Evans lanzó un suspiro.
—¿Y qué es la masa de tierra?
—Una isla llamada Gareda, en la zona sur del archipiélago de Salomón.
—Que esta….
—Frente a la costa de Nueva Guinea, en el norte de Australia.
—Así que es una isla del Pacífico sur —dijo Evans—. Ese tipo de la Antártida tenía una imagen de una isla del Pacífico.
—Correcto.
—Y la referencia «Scorpion» es…
—No lo sabemos —respondió Sanjong—. En los mapas el lugar real se llama Resolution Bay, pero quizá el nombre local sea Scorpion Bay.
—¿Y qué planean allí?
—Tampoco lo sabemos —dijo Kenner.
—Os he oído hablar de tiempos de propagación. Tiempos de propagación ¿de qué?
—De hecho, has oído mal —dijo Kenner sin inmutarse—. Hablaba de tiempos de interrogación.
—¿Tiempos de interrogación? —repitió Evans.
—Sí. Teníamos la esperanza de identificar al menos a uno de los tres hombres de la Antártida, puesto que disponemos de buenas fotografías de los tres. Y sabemos que las fotografías son fiables porque la gente de la base los vio. Pero me temo que no nos acompaña la suerte.
Sanjong explicó que habían transmitido las fotografías de Brewster y los dos estudiantes de pos grado a varias bases de datos de Washington, donde los ordenadores de reconocimiento las contrastaban con individuos con antecedentes penales. A veces había suerte y el ordenador encontraba una coincidencia. Pero esta vez no había sido así.

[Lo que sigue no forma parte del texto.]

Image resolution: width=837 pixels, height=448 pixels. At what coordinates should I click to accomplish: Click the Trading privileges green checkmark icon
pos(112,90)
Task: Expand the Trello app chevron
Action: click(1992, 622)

—Ya han pasado varias horas, así que creo que no hemos tenido suerte.
—Como preveíamos —añadió Kenner.
—Sí —convino Sanjong—. Como preveíamos.
—¿Porque estos hombres no tienen antecedentes penales? —dijo Evans.
—No. Es muy probable que sí tengan.
—Entonces, ¿por qué no ha aparecido una coincidencia?
—Porque esto es una guerra en la red —respondió Kenner—. Y de momento la estamos perdiendo.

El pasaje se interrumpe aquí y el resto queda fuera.